I feel it’s important at this point to say that I am not being judgemental here, folks. This is purely me musing aloud about a thing I have not really reached a conclusion on yet. I am aware that dressmaking is a skill, and takes time, money and patience to get even half-way decent at. I am lucky I found that machine, and that it works. It has, nonetheless taken me ten years to get from “Oh, that’s how you thread the bobbin!” to “why is the tension all over the place!!?!” to “hey, that stitching is actually straight for once. Hurray!”

The dress I am perfecting the design for could not be less fussy if it tried. There are no ruffles, no ruches, no prints or patterns on the fabric. It’s plain cotton, is bordered with bias binding, fastens with two, very unassuming plastic snaps and I can put it on or take it off almost as fast as Wonder Woman could. It is gloriously utilitarian and I cannot wait to make a billion more.

I have always used home-made things as a form of emotional armour when going to events that make me nervous. Having a hand-knit jumper on for Christmas at home reduces the considerable stress that day inspires for me. Wearing a home-made dress that I have designed, sewn, and dyed to a crafting event I know next to no-one at affords me a level of protection I simply don’t feel in a shop-bought piece.

And I think it’s the intention behind the make that gives me such comfort.
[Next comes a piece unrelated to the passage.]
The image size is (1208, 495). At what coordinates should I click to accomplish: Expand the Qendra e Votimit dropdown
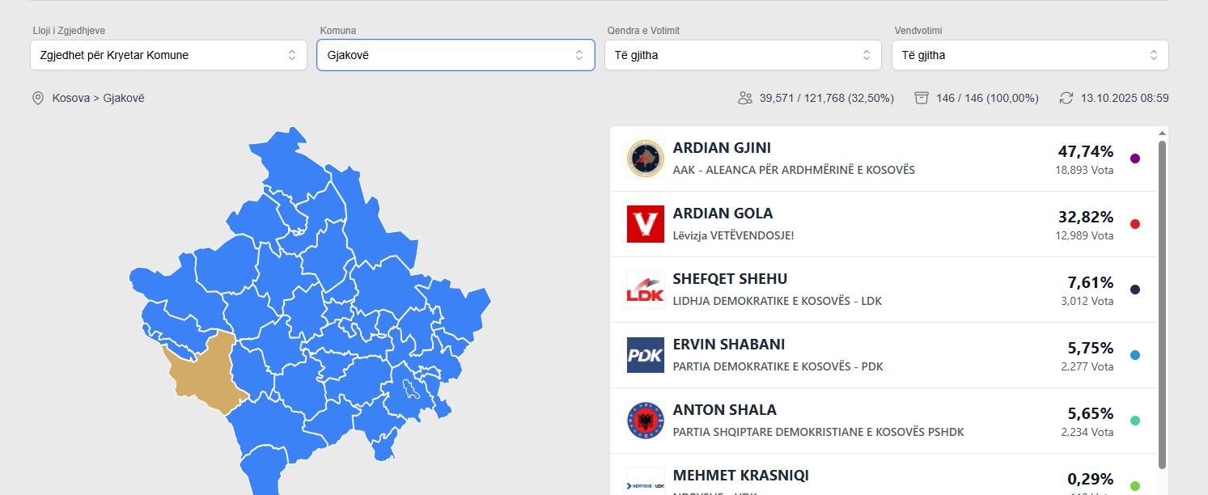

It’s almost like these events – these times when anxiety is crinkling the edges of my brain and the memories of past, public panic attacks are looming – are easier to deal with when I have slipped on my very personal, very individial armour. I spend time preparing a piece, making every single decision about how it should look, how it’s made, how it functions, and I get to wield it as if it’s a shield on which is emblazoned my tribal alliegance.

“This is me,” is whispered with every flick of a hemline, every turn of a cuff.
It’s suble, subliminal even, but spectacularly uncompromising.

I present an image as I wear that dress, that jumper, that shawl, and I am showing the world exactly who I am without even having to open my mouth to explain. It’s a visual shorthand I rely on very much, indeed.

I guess maybe there’s a life lesson in there somewhere? I’m not sure.
For now, perhaps it’s enough that it’s a trick that works.